_Document section_

Emerging-Asia investors are betting lower-yielding bonds are set to outperform -- and with good reason.
A study of two of the region's lowest-yielding markets -- South Korea and Thailand -- and two of the highest -- Indonesia and India -- reveal the former lured in vastly more funds last quarter, and they also offered wider spreads over U.S. Treasuries compared with their historical averages.
The preference appears to make sense given that the Federal Reserve has flagged it is on the road toward cutting back on bond purchases in coming months, a move that threatens to have a greater negative impact on riskier, higher-yielding debt in places such as India and Indonesia.
Emerging Asia's favorite in the second quarter was Korea, which saw net inflows climb to a record $33 billion, boosting this year's total to $62 billion. Thailand attracted more than $2.4 billion, the most since the third quarter of 2018. Indonesia saw net inflows of $2.5 billion, while India was hit by outflows of $1.1 billion.
The ranking of inflows closely corresponds with the level of spreads versus their historical averages. South Korea's 10-year bonds offer a yield premium of 62 basis points over similar-maturity Treasuries, an amount that equates with a z score -- or number of standard deviations from the five-year average -- of 1.3. Thailand's debt, with a yield premium of 29 basis points, has a z score of 0.53.

_Dataset records_
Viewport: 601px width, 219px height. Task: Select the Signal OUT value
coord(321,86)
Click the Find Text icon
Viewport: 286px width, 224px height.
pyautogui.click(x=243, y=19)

_Description of the task_
From the bond-flows article, list every market the study examined with its net flow figure for the second quarter.

_Answer to this exercise_
- South Korea: net inflows of a record $33 billion
- Thailand: more than $2.4 billion
- Indonesia: net inflows of $2.5 billion
- India: outflows of $1.1 billion